Only looking to her profit, she is constantly clutching and grabbing at me so she and her group will be promoted.
Otherwise, I was unprotected and was so ill I did not change clothing, laying in sickness and pain needing deep healing sleep. More teleportation hate skits of me being weak and silly while under attack. 
I must emphasize that in "reality" of the terrorism "skits' that are orchestrated against me in public settings, the terrorists create a chaos situation of people interrupting me, walking away while "helping" me, abusive and nasty and giggling about it while people are shouting, my brain under absolute assault as I believe subliminals are being shouted into my inner ear, but the atmosphere of the environment I am in is loud with shouting and yelling but seeming like over-excited "help" at a store--in a closed environment, from within a building where technologies are indeed aimed into my body and brain.
Every single defense and attempt to restore equilibrium I think of is within a second wiped out of my memory and I am frozen and the thought is replaced by inaudible subliminal commands to do the opposite and "play" the role they are forcing me into. Participating, I try not to get into this angry dispute public appearance of demanding polite service or yelling "you were talking to me" but I finally did that after being repeatedly ignored while standing in front of a person.

Your task:
Condense the paragraph of the passage beginning "Every single defense and attempt" into fewer words, keeping its main facts.

Recorded information:
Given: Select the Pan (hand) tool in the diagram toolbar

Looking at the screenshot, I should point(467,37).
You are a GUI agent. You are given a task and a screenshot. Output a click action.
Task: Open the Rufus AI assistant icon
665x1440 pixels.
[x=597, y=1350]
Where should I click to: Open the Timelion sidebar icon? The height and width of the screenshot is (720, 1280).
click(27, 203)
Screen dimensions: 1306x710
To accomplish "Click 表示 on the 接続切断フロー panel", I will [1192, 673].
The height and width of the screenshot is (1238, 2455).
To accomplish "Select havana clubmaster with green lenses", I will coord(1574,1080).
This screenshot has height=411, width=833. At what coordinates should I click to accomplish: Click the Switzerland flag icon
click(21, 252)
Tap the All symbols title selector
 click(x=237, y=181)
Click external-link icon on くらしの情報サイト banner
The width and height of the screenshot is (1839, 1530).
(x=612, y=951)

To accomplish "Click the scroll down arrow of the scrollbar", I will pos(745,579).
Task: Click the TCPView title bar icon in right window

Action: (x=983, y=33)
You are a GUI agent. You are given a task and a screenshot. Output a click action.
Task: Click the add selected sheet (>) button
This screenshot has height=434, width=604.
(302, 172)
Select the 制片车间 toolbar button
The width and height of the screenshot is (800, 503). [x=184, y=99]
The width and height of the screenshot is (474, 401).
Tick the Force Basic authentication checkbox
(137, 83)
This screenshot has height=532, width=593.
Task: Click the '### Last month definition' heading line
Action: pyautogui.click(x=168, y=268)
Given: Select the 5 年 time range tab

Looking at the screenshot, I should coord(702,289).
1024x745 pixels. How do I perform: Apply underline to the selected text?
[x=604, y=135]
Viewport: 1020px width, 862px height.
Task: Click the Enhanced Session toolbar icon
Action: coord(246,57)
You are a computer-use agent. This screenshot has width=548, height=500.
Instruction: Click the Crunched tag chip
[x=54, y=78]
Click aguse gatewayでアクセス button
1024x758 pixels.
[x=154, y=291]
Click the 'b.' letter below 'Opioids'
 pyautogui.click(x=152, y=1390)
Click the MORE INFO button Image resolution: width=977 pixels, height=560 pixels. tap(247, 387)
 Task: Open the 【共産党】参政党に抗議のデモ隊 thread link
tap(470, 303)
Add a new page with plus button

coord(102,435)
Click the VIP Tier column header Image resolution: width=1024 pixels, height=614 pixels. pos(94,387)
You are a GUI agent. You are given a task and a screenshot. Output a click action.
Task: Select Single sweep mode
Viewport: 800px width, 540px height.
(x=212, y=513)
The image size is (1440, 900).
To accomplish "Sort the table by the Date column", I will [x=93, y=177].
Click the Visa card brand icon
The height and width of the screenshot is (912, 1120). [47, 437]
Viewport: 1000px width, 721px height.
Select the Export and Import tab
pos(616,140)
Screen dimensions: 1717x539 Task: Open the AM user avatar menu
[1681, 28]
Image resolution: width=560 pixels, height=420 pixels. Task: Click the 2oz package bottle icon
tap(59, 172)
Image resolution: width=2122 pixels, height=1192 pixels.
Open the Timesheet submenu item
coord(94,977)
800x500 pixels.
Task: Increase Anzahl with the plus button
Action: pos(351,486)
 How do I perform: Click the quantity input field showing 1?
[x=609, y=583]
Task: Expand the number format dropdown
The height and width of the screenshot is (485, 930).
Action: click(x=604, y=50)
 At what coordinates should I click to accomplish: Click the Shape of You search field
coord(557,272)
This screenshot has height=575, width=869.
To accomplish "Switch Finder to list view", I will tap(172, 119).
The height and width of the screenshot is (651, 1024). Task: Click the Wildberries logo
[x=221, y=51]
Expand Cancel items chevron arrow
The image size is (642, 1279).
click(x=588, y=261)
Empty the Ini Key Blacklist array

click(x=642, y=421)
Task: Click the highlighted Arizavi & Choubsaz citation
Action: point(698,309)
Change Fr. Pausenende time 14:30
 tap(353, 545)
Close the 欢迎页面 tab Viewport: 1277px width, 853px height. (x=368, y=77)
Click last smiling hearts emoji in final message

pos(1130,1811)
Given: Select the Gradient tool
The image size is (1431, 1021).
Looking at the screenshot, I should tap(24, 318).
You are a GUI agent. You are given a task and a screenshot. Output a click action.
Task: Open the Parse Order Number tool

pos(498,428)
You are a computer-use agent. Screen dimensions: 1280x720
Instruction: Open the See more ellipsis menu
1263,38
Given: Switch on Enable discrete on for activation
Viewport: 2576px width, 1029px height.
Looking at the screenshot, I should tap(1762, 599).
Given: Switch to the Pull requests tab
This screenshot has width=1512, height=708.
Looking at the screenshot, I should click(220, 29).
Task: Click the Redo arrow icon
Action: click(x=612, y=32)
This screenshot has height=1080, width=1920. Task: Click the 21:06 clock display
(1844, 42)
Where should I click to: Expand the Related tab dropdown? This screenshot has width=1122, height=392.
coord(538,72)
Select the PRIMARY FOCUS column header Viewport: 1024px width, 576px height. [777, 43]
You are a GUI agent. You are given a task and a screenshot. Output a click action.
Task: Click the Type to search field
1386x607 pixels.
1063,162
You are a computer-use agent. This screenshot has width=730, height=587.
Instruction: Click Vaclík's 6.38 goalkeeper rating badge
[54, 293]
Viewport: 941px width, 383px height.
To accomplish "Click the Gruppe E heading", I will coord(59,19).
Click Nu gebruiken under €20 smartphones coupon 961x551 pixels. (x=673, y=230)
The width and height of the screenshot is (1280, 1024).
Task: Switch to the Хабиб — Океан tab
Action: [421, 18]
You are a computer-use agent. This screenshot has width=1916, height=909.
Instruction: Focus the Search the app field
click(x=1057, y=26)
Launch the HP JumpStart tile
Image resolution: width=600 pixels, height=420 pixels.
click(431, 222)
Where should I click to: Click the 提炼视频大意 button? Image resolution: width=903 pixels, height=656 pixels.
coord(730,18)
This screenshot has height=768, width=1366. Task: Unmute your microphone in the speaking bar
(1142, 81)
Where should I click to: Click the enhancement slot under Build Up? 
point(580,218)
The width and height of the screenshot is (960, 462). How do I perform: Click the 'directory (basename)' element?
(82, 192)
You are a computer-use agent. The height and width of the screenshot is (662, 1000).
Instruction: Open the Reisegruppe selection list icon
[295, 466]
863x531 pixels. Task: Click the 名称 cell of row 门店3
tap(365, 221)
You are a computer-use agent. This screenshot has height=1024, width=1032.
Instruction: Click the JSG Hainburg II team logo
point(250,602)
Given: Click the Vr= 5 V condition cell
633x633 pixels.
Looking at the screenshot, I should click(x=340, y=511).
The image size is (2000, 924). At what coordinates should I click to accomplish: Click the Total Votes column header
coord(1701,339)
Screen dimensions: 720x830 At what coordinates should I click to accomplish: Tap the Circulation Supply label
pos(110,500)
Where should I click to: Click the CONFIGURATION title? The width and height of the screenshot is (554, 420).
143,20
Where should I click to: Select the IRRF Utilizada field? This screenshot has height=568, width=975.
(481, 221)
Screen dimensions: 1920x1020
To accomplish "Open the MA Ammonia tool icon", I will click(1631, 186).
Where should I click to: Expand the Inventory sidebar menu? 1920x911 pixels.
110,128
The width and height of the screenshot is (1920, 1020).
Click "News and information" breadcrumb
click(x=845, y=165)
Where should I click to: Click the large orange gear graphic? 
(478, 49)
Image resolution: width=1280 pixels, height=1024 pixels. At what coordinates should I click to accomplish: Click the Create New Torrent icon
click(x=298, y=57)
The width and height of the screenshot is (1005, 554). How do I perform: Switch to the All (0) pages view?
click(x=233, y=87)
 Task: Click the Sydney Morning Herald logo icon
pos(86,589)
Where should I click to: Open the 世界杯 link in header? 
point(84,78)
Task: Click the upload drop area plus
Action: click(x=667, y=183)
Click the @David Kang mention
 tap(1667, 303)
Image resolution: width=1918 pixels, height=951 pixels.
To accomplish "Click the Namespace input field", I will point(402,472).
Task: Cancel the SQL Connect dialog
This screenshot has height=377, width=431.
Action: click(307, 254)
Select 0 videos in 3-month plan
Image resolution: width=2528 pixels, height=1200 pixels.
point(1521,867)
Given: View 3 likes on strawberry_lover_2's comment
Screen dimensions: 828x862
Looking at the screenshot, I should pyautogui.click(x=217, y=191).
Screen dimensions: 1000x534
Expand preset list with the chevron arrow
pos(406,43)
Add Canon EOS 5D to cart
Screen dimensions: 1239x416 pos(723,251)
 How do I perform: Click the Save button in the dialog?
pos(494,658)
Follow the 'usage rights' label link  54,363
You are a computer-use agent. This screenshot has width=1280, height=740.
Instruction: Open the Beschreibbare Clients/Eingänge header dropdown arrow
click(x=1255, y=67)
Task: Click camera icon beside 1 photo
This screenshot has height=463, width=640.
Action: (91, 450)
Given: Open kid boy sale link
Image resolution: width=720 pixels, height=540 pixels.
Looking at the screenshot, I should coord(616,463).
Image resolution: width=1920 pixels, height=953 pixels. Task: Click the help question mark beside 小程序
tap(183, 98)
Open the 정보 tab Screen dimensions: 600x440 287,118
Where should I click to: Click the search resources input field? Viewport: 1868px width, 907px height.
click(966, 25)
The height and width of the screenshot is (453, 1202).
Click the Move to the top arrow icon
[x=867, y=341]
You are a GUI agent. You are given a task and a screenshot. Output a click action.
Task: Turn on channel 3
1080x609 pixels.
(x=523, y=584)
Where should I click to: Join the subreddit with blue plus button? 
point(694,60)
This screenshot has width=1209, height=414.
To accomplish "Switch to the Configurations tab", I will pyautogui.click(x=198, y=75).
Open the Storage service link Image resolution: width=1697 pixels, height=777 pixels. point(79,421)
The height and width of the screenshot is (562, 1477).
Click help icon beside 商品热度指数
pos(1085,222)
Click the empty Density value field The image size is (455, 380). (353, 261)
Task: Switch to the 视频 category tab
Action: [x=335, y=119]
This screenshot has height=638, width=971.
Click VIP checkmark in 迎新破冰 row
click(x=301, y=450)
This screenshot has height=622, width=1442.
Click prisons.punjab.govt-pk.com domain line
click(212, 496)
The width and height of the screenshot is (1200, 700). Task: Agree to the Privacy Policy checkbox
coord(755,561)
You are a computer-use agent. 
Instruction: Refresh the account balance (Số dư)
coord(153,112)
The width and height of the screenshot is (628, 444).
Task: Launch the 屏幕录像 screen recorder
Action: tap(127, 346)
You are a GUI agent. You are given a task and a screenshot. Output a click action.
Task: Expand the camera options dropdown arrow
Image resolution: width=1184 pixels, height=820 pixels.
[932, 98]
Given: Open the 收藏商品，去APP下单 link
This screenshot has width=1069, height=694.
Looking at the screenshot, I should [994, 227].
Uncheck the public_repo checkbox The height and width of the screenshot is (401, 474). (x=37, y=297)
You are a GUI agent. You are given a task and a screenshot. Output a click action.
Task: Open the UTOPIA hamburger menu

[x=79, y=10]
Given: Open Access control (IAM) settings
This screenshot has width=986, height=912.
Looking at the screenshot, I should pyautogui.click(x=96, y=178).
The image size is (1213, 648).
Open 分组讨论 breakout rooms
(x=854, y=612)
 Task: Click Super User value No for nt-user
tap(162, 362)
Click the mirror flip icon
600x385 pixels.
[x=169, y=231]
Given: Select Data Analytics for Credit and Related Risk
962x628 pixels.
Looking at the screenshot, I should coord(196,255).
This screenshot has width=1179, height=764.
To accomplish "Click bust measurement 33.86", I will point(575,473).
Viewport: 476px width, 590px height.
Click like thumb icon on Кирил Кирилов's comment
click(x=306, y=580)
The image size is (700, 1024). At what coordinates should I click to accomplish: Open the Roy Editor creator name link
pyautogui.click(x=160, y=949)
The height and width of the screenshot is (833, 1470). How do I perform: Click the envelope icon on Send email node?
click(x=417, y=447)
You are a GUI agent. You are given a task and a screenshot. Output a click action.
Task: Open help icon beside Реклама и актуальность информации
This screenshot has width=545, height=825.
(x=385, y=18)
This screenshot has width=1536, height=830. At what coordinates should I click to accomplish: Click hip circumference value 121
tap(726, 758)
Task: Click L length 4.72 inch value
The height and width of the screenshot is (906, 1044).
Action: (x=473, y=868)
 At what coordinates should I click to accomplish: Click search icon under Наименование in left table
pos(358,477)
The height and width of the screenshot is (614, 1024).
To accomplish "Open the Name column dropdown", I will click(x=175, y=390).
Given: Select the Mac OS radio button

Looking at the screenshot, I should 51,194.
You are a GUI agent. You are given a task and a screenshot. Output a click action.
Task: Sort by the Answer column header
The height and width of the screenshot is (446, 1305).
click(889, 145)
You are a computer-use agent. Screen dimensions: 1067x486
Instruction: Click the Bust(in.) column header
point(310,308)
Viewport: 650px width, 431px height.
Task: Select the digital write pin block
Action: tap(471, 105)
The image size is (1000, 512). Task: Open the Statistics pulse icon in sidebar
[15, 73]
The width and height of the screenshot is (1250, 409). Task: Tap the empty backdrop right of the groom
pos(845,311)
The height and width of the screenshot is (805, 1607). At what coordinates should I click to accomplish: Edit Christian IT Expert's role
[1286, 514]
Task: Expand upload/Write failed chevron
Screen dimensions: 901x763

Worked solution:
Each defense or attempt to regain equilibrium I think of is wiped from my memory within a second. I freeze, and the thought is replaced by inaudible subliminal commands to do the opposite and play the role being forced on me. I try to avoid an angry public dispute, such as demanding polite service or yelling "you were talking to me," but I finally did so after being repeatedly ignored while standing in front of a person.